As I type, I am suffering from what is known as the ‘carnival flu‘. For me it’s a combination of actually being sick due to so many weather changes AND having carnival tabanca. I enjoyed five days in St. Maarten and now I’m here to talk about why.
For those of you that don’t know, St. Maarten shares two sides, the French side and the Dutch side. While the island is only 37 km, millions visit each year to enjoy the beautiful beaches and partake in other recreational activities.
I was fortunate enough to be invited by the tourism board to experience St.Maarten’s 50th Carnival Jubliee. Carnival occurs on the Dutch side of the island in April/May of each year. This is one of the few locations I have been to for carnival, where I also had a true vacation because I was able to relax. If this is your speed, visit St. Maarten!
All carnival related events take place in the Carnival Village – a large staged venue that hosts concerts, with food and drink vendors surrounding the stage. It reminded me of the authentic carnival experience I had with my family as a child, where we would attend carnival events and I could buy cotton candy as my parents conversed with their friends.
There is no breakfast fete, no all inclusive, no cooler fetes to occupy your time. There was one private pool party held at Loterie Farm and even that was not carnival related. Apparently, the carnival committee limits the amount of event permits they issue, which cuts down significantly on the amount of “fetes” that are organized. So if you want to hear some soca, outside of hosting yourself at home, you would have to visit Carnival Village.
We arrived on Saturday afternoon, AFTER the one of the biggest j’ouvert events which I was told was amazing. That evening, we attended Flag Fest, with performances by Kes The Band, Triple Kay and others. Tickets started at $30usd and capped off at $50usd, which is extremely affordable.
Kes put on an amazing performance as usual, and even gave us his own spin on some other popular songs.

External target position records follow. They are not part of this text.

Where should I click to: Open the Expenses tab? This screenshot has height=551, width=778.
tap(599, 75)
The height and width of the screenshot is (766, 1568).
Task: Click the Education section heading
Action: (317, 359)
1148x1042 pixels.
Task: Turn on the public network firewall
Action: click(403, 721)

St.Maarten Carnival is for the carnival purist. The revelers that ONLY want to be amongst others in costume, showing off beautiful designs and reveling. Most of the bands were relatively small, I don’t think I saw more than 200 masqueraders per band, which is extremely intimate in comparison to some larger carnivals. It makes for a very unique experience.
There are two days of mas in St.Maarten. Day One, revelers are very serious about showing off their costumes because they are being judged for the theme and presentation of the costume. On Day one, you will see most of the bands stay in their sections and dance through the city streets.

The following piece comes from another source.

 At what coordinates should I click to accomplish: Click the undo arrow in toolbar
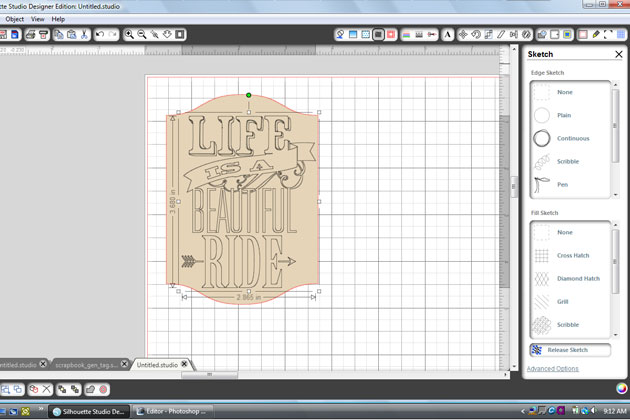101,35
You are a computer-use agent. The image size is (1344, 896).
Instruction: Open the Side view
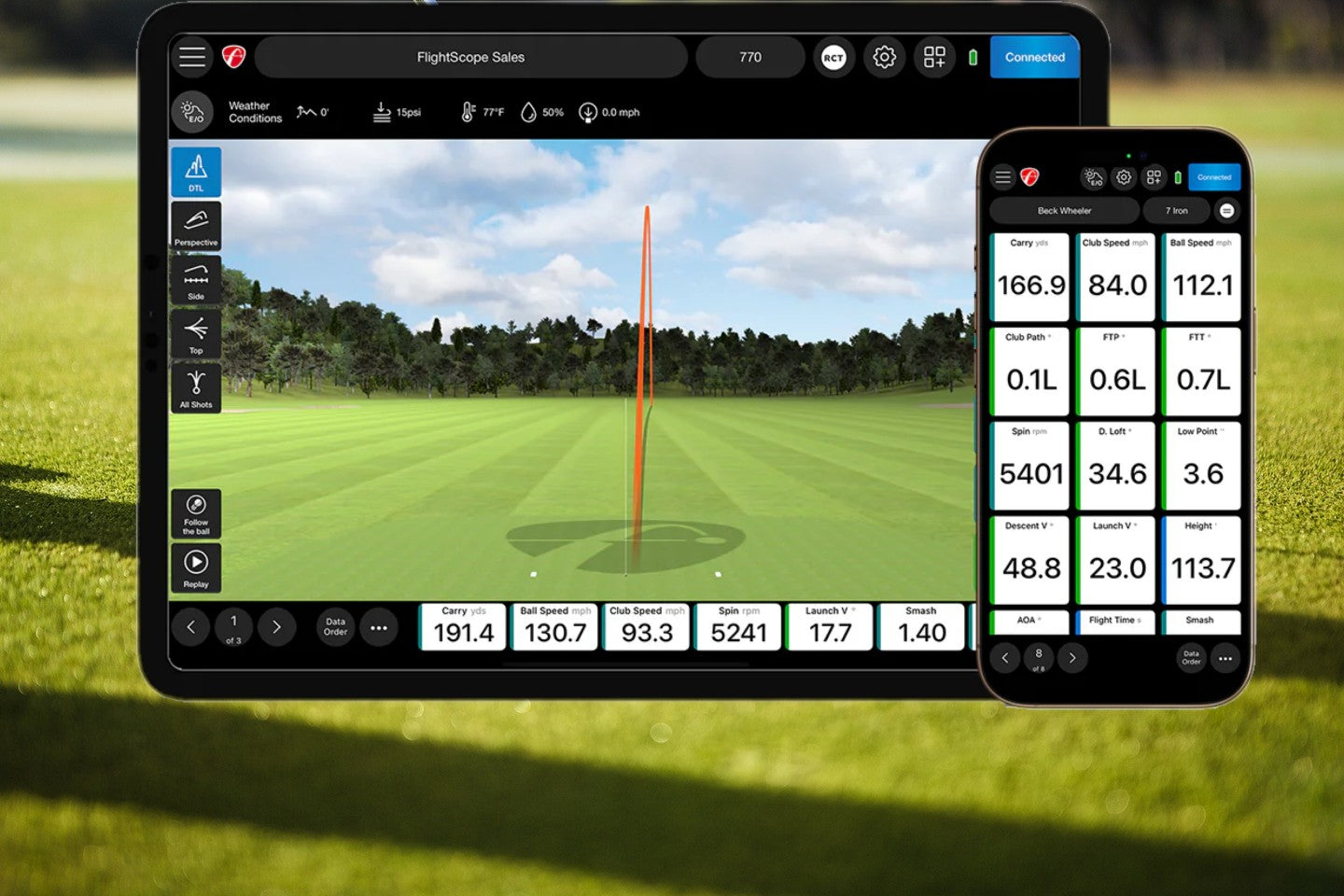pyautogui.click(x=195, y=279)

Day two in St. Maarten is a FREE DAY! Any masquerader from any band can pump with each band AND if you could not afford a costume this year, you could wear a costume from the previous year.
On day two, registered masqueraders wear their full costume or parts of their costume again and this is when they let loose and have more fun. Unfortunately, we had significant production challenges so I did not receive my costume until Day Two. I made the most of Day One by “having Monday wear” and just enjoyed the road.
Getting Ready Details
- MUA: Tenille Clarke
- Carnivalista Stockings & Thigh Pouch: 10% off Discount Code: GLOBAL
The road experience was unique, while soca songs from St. Maarten and Trinidad were played, St. Lucian and Dominican soca dominated. Also, staff on the road were extremely helpful. I only went to the bar once since runners were there to ensure our cups were never empty. Appetizers were also readily available, we had mac and cheese puffs, sandwiches, chicken wings, fish bites and more to snack on throughout the day.

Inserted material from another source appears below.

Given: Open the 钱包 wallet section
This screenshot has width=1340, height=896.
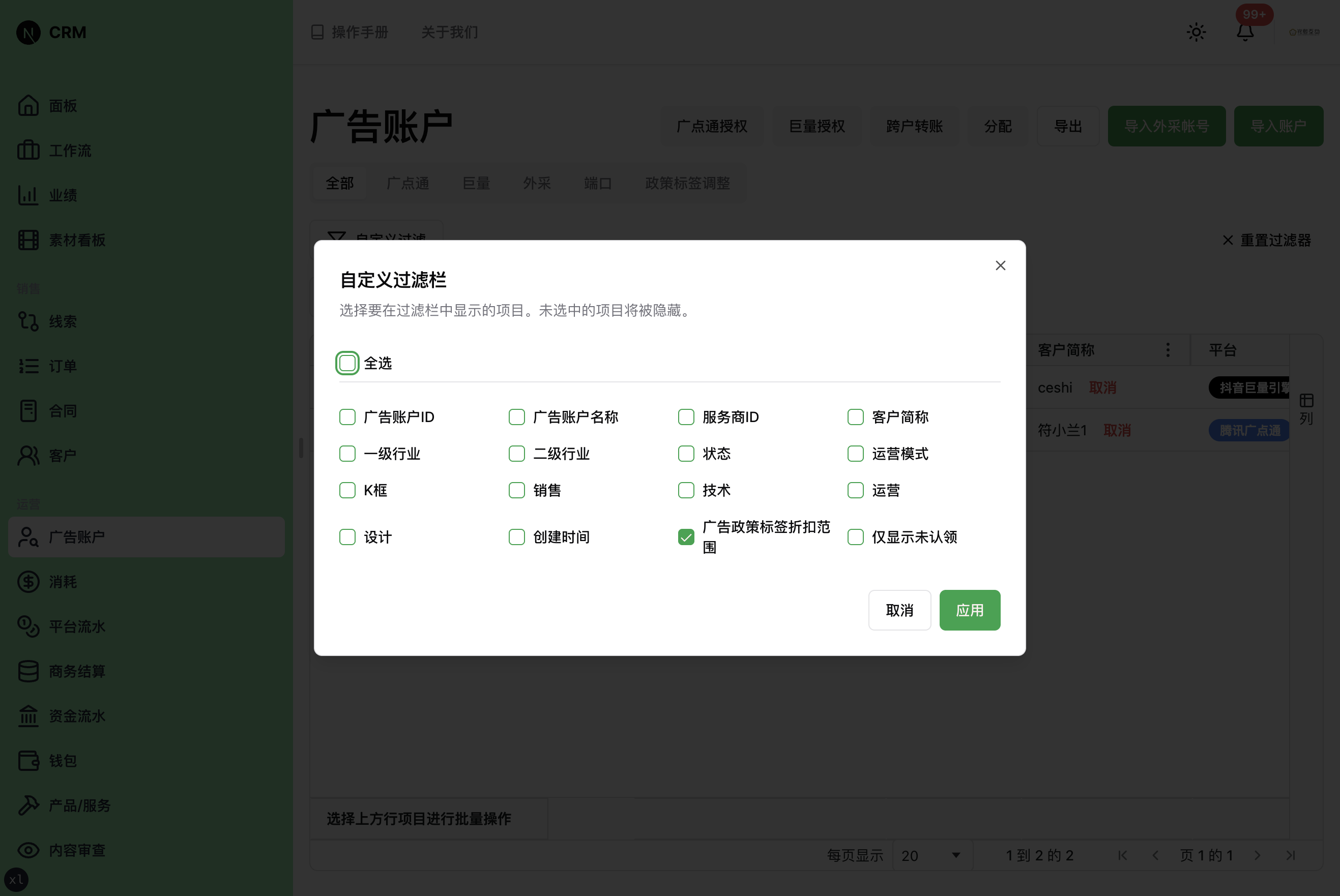Looking at the screenshot, I should point(63,761).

Notable DJs on the road were DJ. Siwoo from St. Maarten and DJ. Duchess from Trinidad. Patrick the Hypeman was also on the mic keeping masqueraders pumped.
Unlike other carnivals I have attended where an extraction team is necessary, this isn’t needed in St. Maarten. Spectators truly come to witness and enjoy from the sidelines and do not even attempt to storm the band. I love how they respected the masqueraders. There were also several children’s bands on the road, so if you ever wanted to bring your children with you on a carnival trip, St.Maarten’s carnival is family oriented.
As I mentioned above, we got a lot of beach time in while on the island. We were able to do an island tour; we had fresh seafood, visited beautiful beaches and checked out recreational spots like the Parotte Bird Ville Sanctuary.
In addition to the Parotte Ville Bird Sanctuary and checking out the french side of the island, we visited Karakter Beach Bar, which during the daytime offers a unique beach experience with comfortable lounge chairs and dining. This beach bar definitely gave me South Beach meets the islands vibes; or if you’re familiar with Nikki Beach in Barbados, a similar environment. There was Caribbean dance and pop music playing in the background. [No soca though]. We spent all day drinking prosecco, laughing and eating.
What I will miss the most about St. Maarten is the lobster dishes and the interesting cocktail concoctions they have. While there, we were introduced to “weed punch”, “cock juice” and a drink called “take people man”, which I still have no clue what’s in them but I know they will put you on your back.